Anatomical evidence first suggested the existence of synaptic contacts between corticostriatal afferents and striatal LTS interneurons (Vuillet et al., 1989). The anatomical evidence regarding thalamic input to these cells is less clear-cut. In monkeys, it has been shown that those interneurons receive direct input from the centromedian thalamic nucleus (Sidibe & Smith, 1999) but another study in rats failed to report any direct input arising from the PfN (Kachidian et al., 1996).

Whole cell recordings have confirmed direct monosynaptic input from the cortex both with electrical (Kawaguchi, 1993; Ibanez-Sandoval et al., 2011) and optogenetic stimulation (Assous et al., 2017; Fig. 1EG).

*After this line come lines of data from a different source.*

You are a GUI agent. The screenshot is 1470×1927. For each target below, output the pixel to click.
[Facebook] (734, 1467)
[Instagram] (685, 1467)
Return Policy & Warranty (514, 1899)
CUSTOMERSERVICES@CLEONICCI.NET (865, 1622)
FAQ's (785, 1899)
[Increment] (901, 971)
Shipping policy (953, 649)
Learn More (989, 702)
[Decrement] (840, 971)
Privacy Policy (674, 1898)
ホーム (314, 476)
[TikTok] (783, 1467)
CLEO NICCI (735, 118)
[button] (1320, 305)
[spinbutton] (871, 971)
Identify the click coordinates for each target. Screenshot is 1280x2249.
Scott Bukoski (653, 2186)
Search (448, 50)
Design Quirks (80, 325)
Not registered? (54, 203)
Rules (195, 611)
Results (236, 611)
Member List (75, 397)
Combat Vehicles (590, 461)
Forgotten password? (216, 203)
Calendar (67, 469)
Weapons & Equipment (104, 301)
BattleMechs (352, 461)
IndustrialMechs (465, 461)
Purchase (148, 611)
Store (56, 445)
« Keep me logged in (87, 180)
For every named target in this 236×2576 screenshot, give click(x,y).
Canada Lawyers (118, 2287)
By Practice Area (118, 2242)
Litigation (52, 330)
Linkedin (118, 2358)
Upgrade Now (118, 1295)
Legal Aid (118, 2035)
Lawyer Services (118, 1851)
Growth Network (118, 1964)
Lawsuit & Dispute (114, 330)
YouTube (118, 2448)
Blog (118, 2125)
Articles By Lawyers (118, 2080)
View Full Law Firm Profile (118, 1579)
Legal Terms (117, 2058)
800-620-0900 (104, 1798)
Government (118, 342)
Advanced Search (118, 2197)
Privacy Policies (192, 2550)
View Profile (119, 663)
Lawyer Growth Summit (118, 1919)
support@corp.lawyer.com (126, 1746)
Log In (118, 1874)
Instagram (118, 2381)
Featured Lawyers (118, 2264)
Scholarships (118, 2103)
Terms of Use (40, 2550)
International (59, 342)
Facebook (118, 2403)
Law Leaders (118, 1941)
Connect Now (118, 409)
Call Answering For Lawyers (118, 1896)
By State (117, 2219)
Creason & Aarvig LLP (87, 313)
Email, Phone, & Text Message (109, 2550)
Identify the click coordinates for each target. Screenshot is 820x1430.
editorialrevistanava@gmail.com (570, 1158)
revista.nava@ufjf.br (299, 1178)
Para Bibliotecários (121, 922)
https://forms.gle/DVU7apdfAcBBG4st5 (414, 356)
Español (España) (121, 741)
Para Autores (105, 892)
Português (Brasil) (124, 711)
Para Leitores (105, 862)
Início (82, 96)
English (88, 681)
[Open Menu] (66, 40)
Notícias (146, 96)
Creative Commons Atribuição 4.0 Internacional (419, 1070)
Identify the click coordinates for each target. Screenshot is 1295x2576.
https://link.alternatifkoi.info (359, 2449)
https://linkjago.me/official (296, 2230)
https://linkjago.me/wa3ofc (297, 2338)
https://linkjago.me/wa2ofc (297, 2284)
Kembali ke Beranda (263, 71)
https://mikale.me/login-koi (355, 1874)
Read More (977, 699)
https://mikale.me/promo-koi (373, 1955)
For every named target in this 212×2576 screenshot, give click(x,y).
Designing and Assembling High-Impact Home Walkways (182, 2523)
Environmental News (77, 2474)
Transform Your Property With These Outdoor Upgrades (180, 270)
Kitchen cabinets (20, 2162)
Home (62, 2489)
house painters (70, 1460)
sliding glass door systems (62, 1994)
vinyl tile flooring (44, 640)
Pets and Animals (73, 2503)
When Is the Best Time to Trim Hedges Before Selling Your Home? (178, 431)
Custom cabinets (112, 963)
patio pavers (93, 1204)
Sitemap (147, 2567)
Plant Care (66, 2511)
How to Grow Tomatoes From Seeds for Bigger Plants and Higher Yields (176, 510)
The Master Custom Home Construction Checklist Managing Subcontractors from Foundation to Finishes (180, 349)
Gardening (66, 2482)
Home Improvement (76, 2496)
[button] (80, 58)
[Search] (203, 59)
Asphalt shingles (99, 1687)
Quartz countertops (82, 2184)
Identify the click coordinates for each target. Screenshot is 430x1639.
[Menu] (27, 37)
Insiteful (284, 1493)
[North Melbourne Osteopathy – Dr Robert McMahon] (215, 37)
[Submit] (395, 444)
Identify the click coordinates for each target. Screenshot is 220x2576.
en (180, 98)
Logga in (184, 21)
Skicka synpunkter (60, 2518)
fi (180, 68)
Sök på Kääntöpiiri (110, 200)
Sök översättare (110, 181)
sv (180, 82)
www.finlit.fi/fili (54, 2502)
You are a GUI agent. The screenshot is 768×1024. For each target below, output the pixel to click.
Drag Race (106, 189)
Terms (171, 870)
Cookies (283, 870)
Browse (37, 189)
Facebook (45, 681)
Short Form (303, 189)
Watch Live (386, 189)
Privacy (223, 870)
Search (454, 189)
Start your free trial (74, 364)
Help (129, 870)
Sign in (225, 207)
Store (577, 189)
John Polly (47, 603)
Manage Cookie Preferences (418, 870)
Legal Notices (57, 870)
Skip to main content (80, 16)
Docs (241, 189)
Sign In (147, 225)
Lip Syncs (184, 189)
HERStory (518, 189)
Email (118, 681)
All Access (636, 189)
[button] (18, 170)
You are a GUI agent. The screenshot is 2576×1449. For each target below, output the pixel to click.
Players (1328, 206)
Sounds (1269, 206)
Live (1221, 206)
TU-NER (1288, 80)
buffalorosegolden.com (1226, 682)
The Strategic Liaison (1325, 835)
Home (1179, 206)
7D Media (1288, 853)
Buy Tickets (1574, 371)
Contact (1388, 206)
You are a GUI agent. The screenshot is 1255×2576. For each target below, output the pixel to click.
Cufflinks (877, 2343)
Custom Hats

In contrast to other interneurons as well as SPNs, cortical activation induces spikes and also long-lasting plateau potentials in LTS interneurons (Kawaguchi, 1993; Ibanez-Sandoval et al., 2011; Assous et al., 2017; Fig. 1F). Cortical synapses onto LTS interneurons are strongly depressing, in marked contrast to the short-term facilitation observed in corticostriatal responses onto SPNs and FSIs (Assous et al., 2017; Fig. 1G).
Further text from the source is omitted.